The giant cloverleaf interchange project proponents - namely the City of Langford, Ministry of Transportation, Bear Mountain developers and Golder Associates - have been steadily crossing priorities off their lists in advance of the destruction, and are chomping at the bit to go.
In a state of apparently premature excitement last November, the proponents jointly announced that the forest would be bulldozed come mid-December.
That date has now come and gone, and the developers final
obstacle, - a tough and determined crew of skilled tree climbers and
their hundreds of supporters - defiantly continues to stand in the way.
As the treesitters continue to perturb the issue at this seeming 11th
hour, there have been numerous terse RCMP incursions into the forest,
interspersed with regular harassments by belligerent Langford bylaw
poseurs.
Meanwhile, the construction of a comprehensive forest defence
infrastructure has openly continued. Cooking and heating fires burn
24/7. Non-violent civil-disobedience workshops are conducted. Large
demonstrations have been held. Banners have been hung, trenches are
being dug, more platforms are being erected, canopy-height traverse
lines are being extended, the occupation of the forest continues, and
all the while the RCMP stand by.
In a blatant smear attempt, the
apparently vegetarian Mayor of Langford, Stew Young - who has never
deigned to take the 15 minute walk from his office to meet the
tree-sitters - was recently "shocked and disgusted" to learn that some
of them eat venison and rabbit occasionally.
Still, no arrests.
We
expect that the Mayor prefers not to have the tree-sitters arrested
through the many legal options currently available to him, and is
pleading with the judiciary for a court injunction instead.
This
travesty of justice has been the corporate/government modus-operandi
for dealing with pesky citizen dissent on environmental matters.
Protesters who are arrested by court injunction have no opportunity to
defend themselves by fair trial in British Columbia.
Considering Mayor
Young's close relationships with the Bear Mountain developers,
arresting the protesters through normal channels would not be
desirable. That would allow them to make their case in court, where all
the wheelings and dealings, such as the Western Forest
Products/Campbell government land scam which made the Bear Mountain
development possible, could be carefully exposed.
It was postulated
that the Bear Mountain Interchange consortium might be having trouble
getting their desired court injunction, and this was why the RCMP has
been put on hold.
Turns out, it isn't the Mayor's lack of a
court injunction that's holding up the project, apparently they've now
got problems getting their financial ducks in order.
On August 8/07 in
a letter to the Goldstream Gazette, Mayor Young wrote that "we estimate
that the Spencer Road interchange and connections to it will cost
approximately $30 million.
Developer contributions will fund this
project."
But public money had already been invested into the project
when the City of Langford secretively bought out the Leigh Road
neighbourhood to make way for the project.
◆ ◆ ◆
_GOAL_. Retype the passage about the Langford tree-sit word for word, beginning at the words "Protesters who are" and stopping after "be carefully exposed.".

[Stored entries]
◆ ◆ ◆
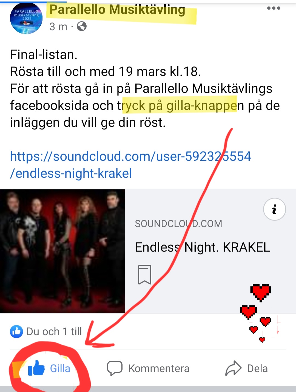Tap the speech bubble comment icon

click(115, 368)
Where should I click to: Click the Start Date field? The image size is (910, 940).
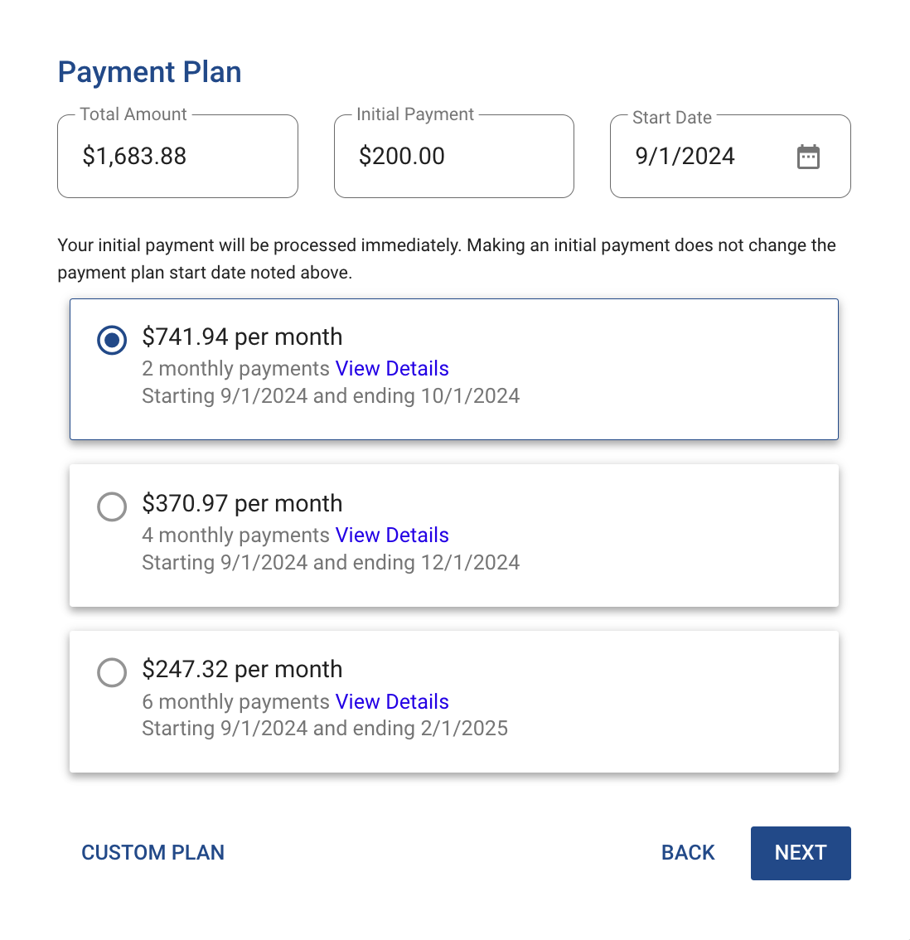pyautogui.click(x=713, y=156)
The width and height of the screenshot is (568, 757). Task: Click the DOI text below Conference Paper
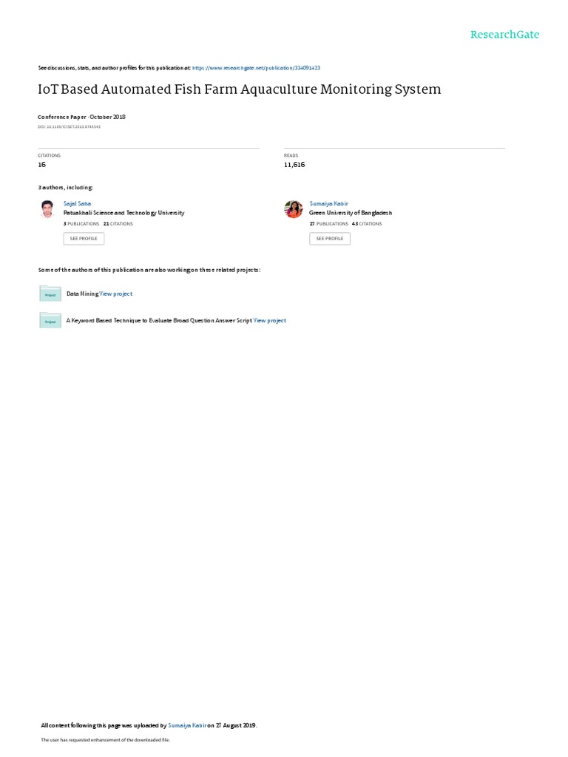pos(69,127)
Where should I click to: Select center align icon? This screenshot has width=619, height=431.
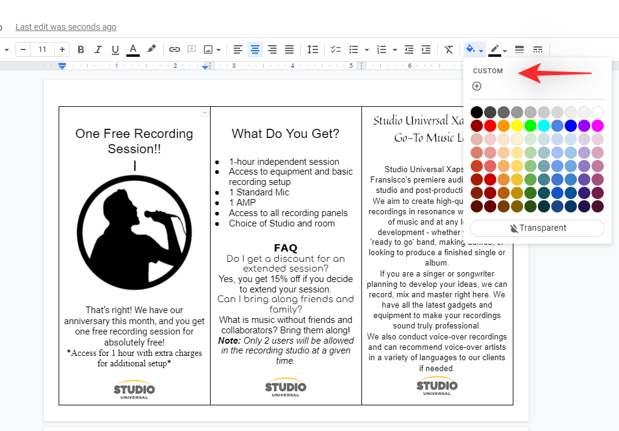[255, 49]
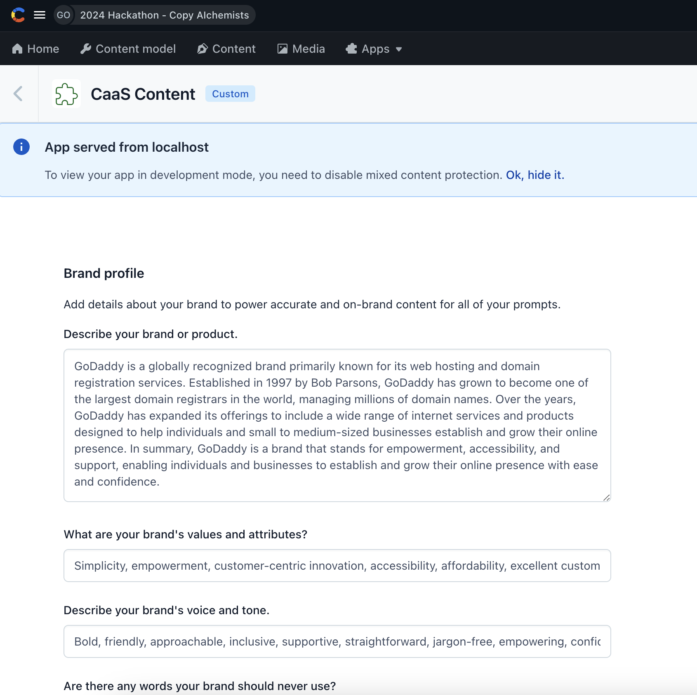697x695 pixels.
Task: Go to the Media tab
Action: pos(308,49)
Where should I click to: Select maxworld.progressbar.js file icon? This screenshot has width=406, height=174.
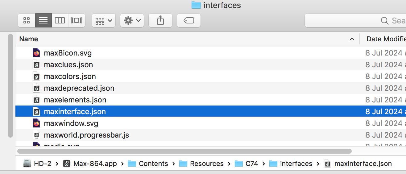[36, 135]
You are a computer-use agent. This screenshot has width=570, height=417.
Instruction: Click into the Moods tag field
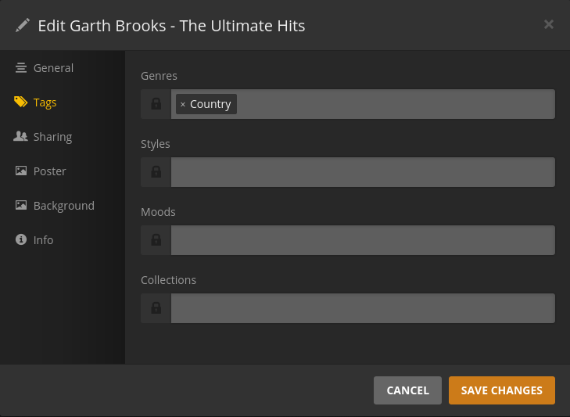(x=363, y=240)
◆ ◆ ◆
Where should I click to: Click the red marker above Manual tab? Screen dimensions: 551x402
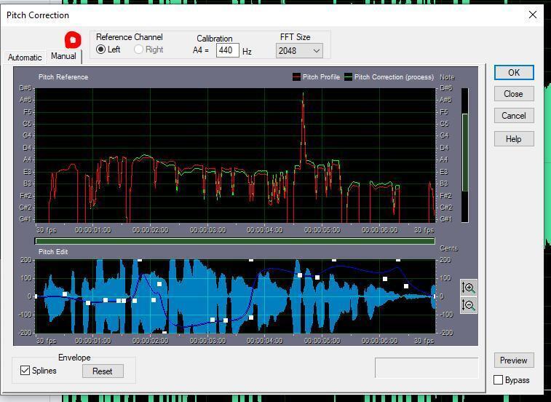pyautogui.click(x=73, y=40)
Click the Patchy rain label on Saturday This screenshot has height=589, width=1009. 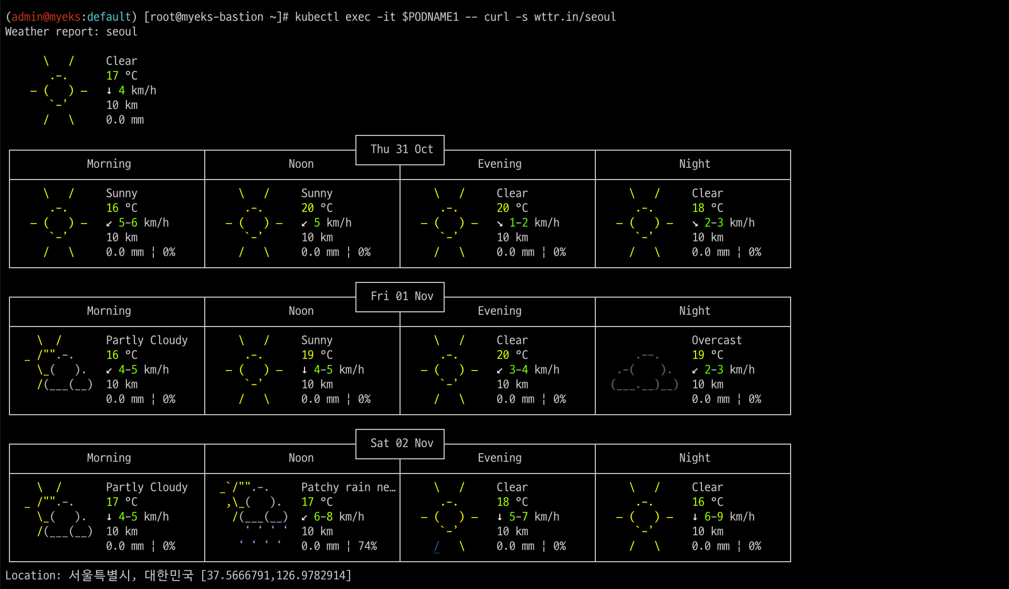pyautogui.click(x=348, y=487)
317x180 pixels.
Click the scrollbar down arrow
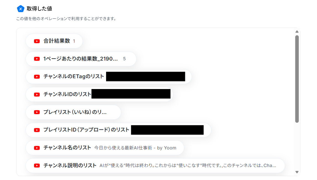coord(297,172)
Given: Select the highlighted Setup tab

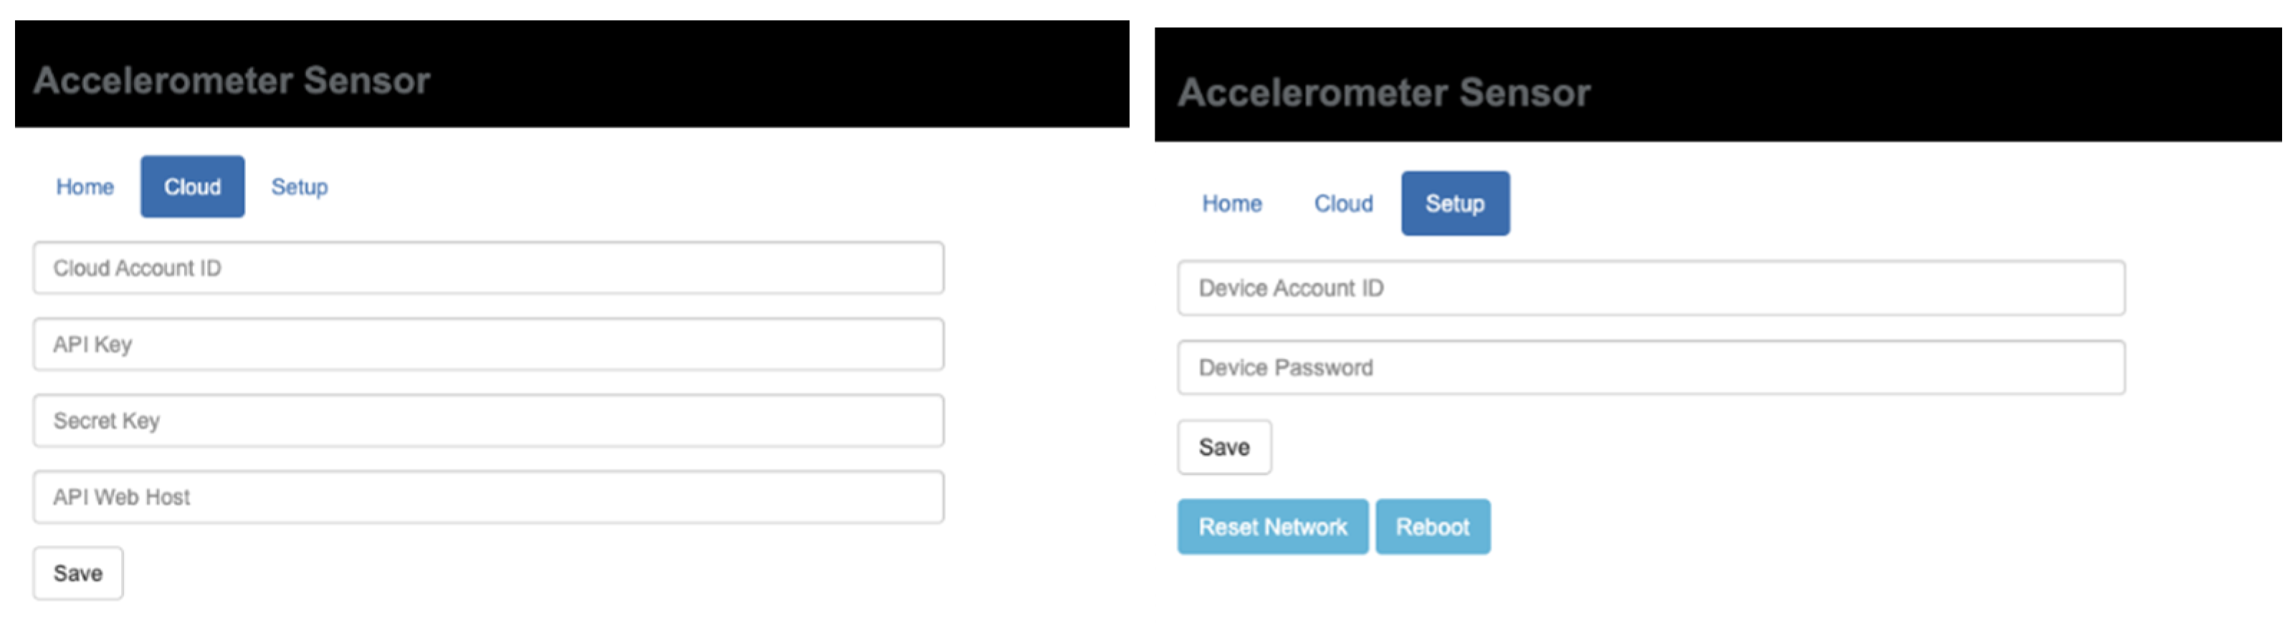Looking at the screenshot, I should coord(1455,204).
◆ ◆ ◆
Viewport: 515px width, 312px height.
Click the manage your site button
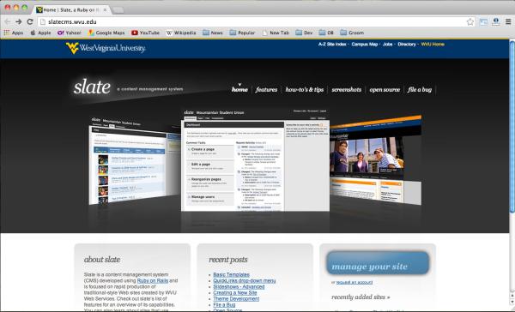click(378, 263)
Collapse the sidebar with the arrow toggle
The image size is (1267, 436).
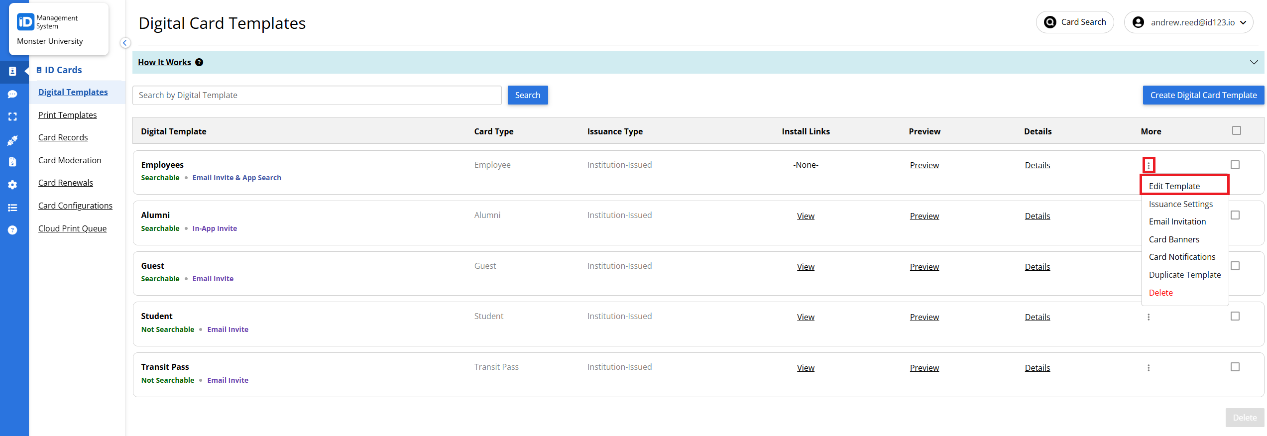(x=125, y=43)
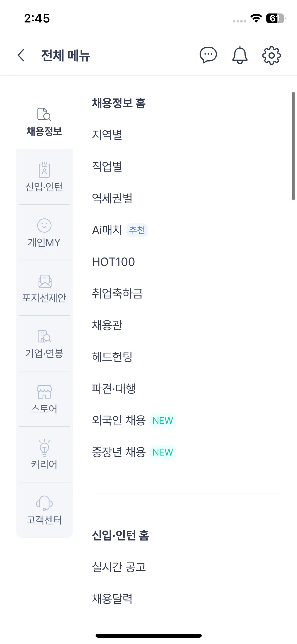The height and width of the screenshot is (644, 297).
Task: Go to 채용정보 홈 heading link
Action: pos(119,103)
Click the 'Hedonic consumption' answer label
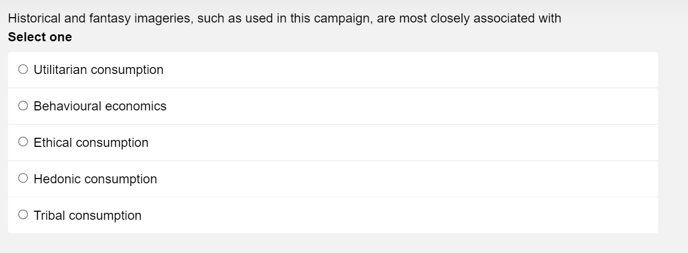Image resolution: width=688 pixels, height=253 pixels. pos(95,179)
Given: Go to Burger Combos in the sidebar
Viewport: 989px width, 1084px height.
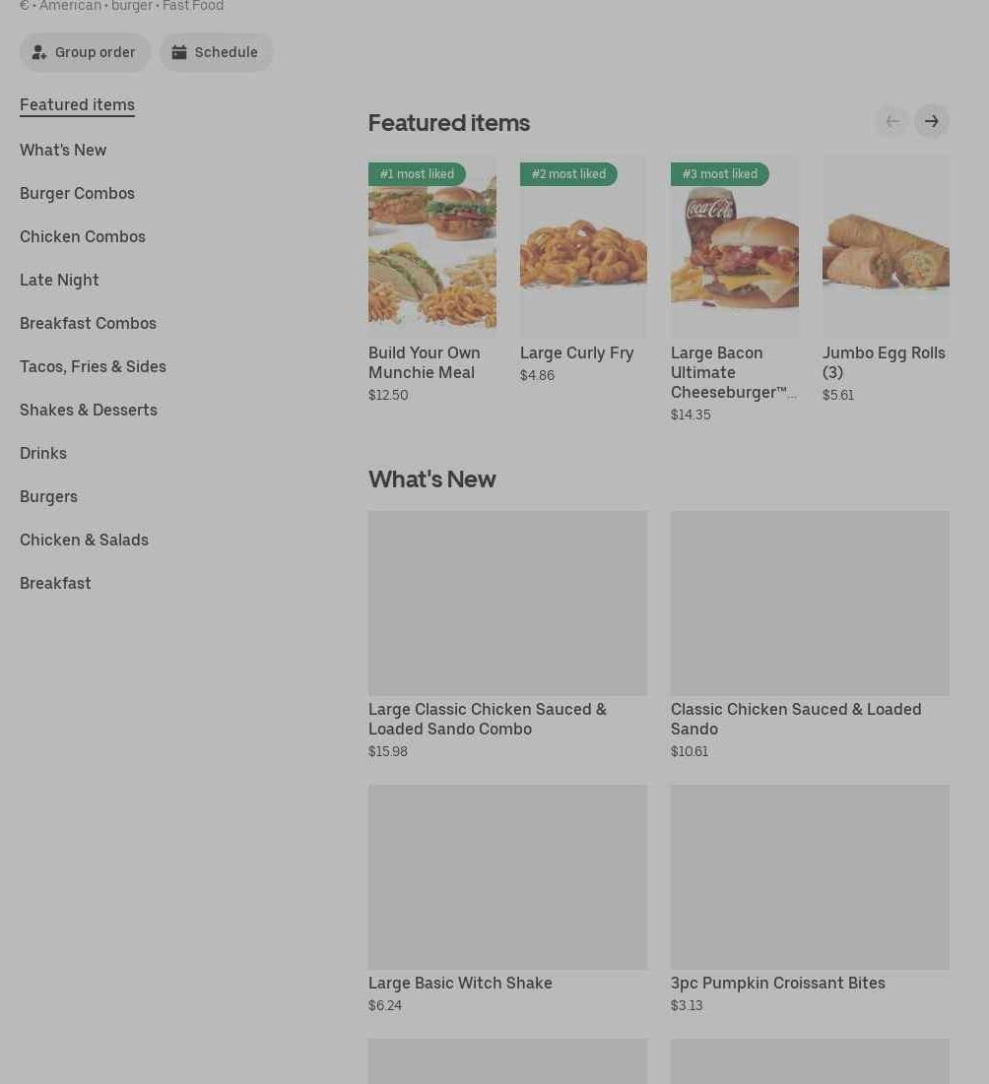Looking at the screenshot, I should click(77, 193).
◆ ◆ ◆
_SOLUTION TO THIS EXERCISE_.
Protesters who are arrested by court injunction have no opportunity to
defend themselves by fair trial in British Columbia.
Considering Mayor
Young's close relationships with the Bear Mountain developers,
arresting the protesters through normal channels would not be
desirable. That would allow them to make their case in court, where all
the wheelings and dealings, such as the Western Forest
Products/Campbell government land scam which made the Bear Mountain
development possible, could be carefully exposed.